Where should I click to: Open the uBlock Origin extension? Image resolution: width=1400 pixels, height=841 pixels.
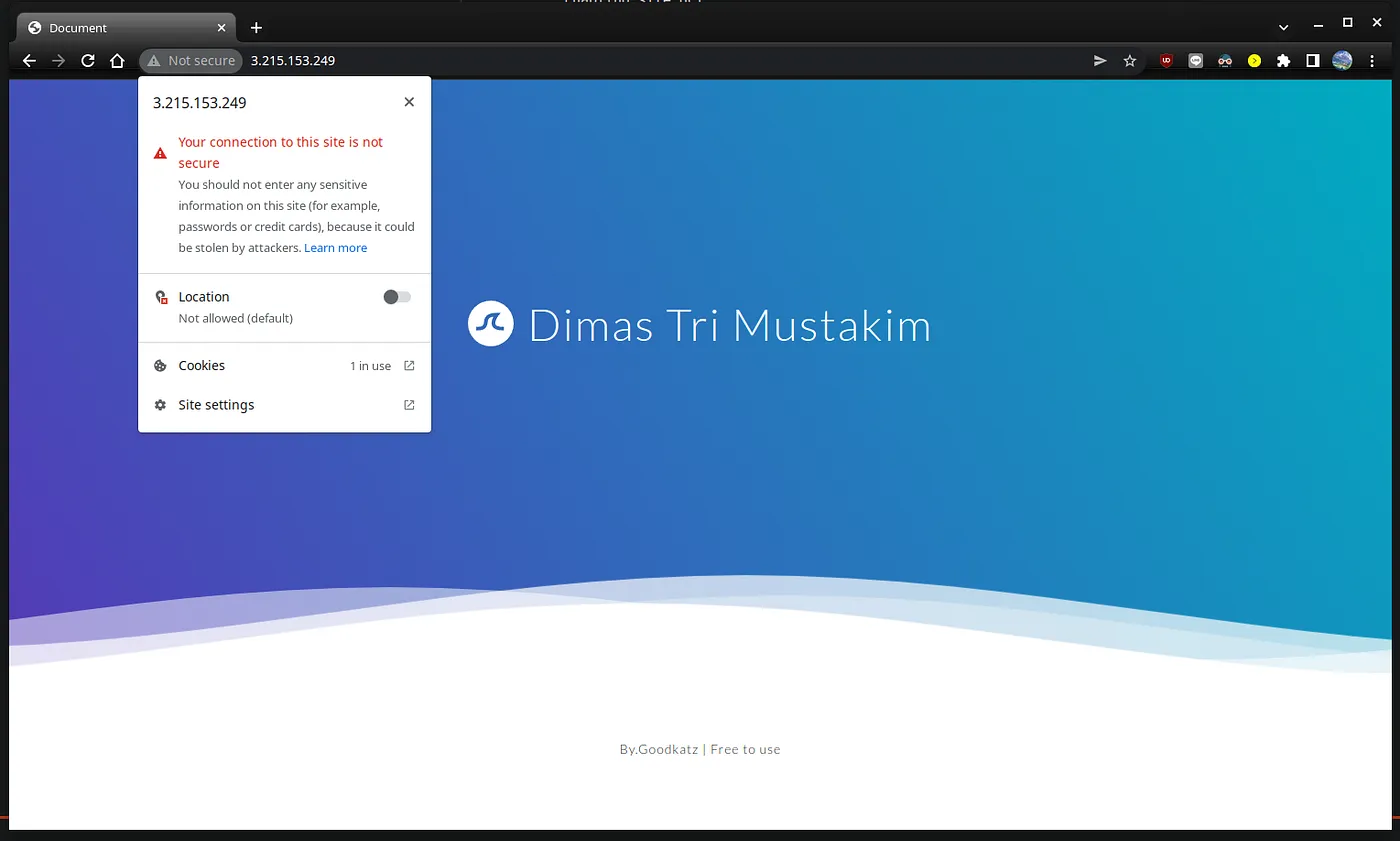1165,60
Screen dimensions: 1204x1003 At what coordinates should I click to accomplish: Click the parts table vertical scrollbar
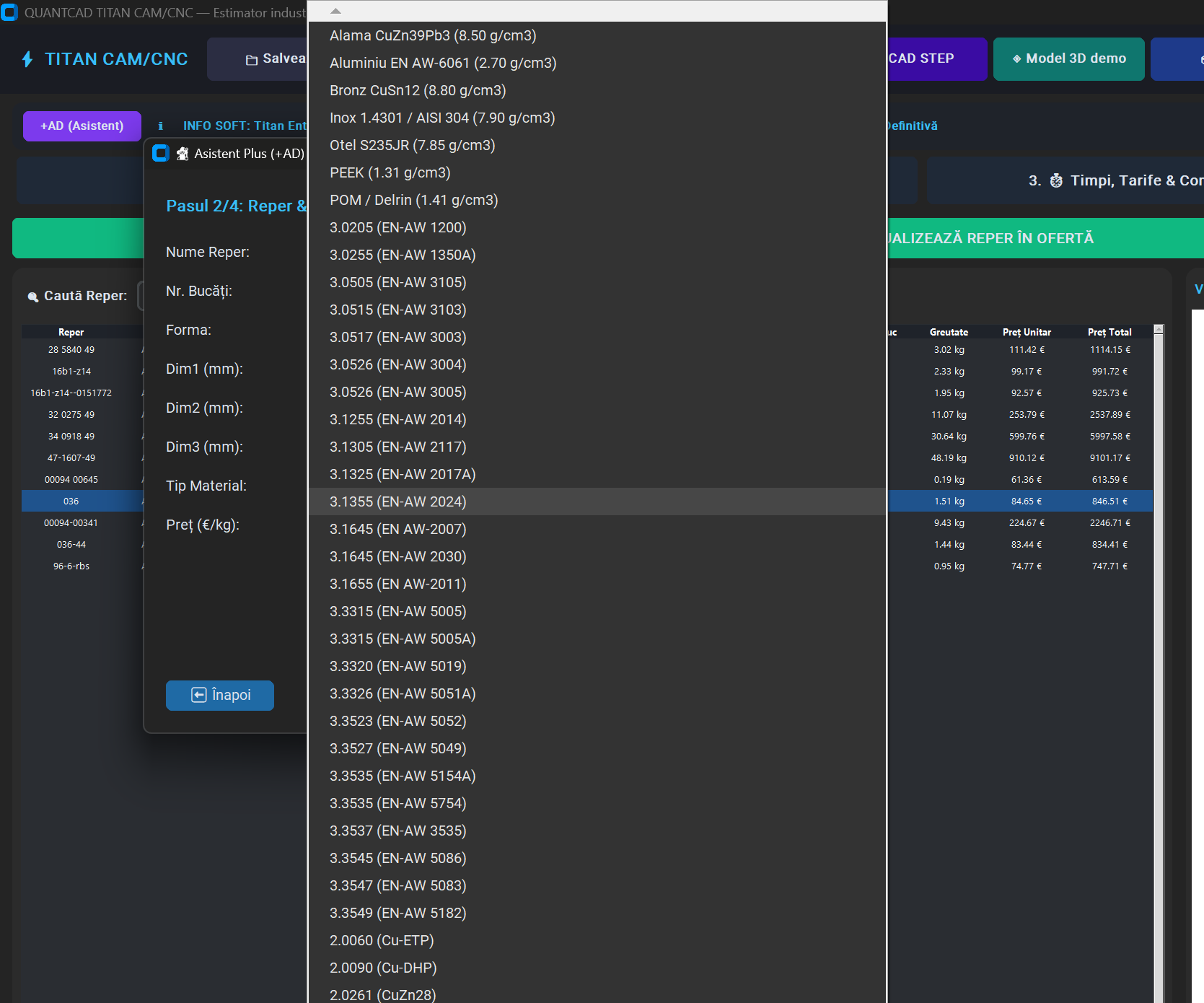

...

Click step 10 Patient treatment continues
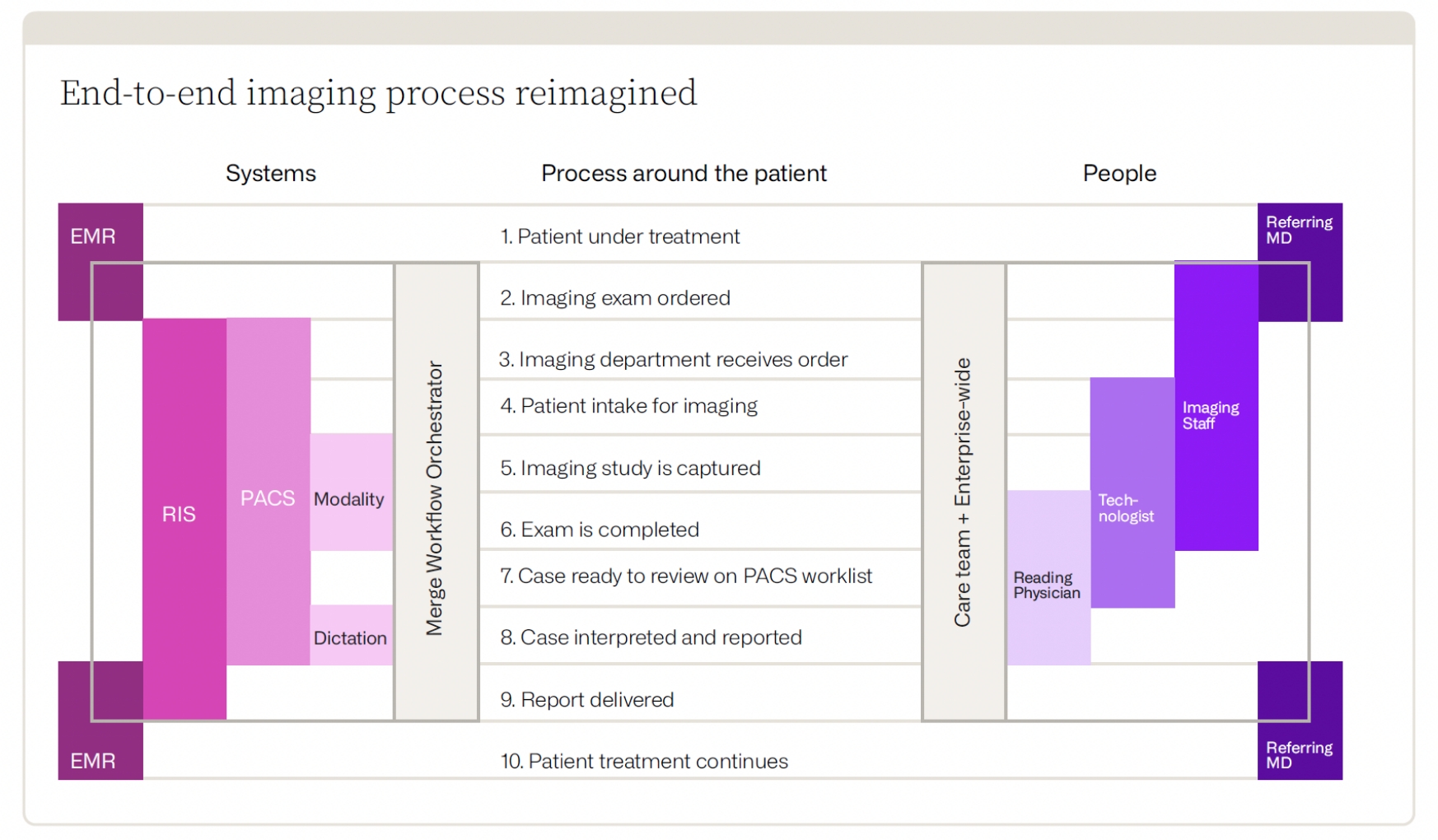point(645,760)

- **Problem to solve**: Above are records with pictures. Reproduce exactly only the lines from the line with "Where should I" through the line with "Screen dimensions: 1204x1003", both ends included, and leave the pictures out.

- **Completed task**:
Where should I click to: Open the uBlock Origin extension? Image resolution: width=1400 pixels, height=841 pixels.
1165,60
Screen dimensions: 1204x1003 At what coordinates should I click to accomplish: Click the parts table vertical scrollbar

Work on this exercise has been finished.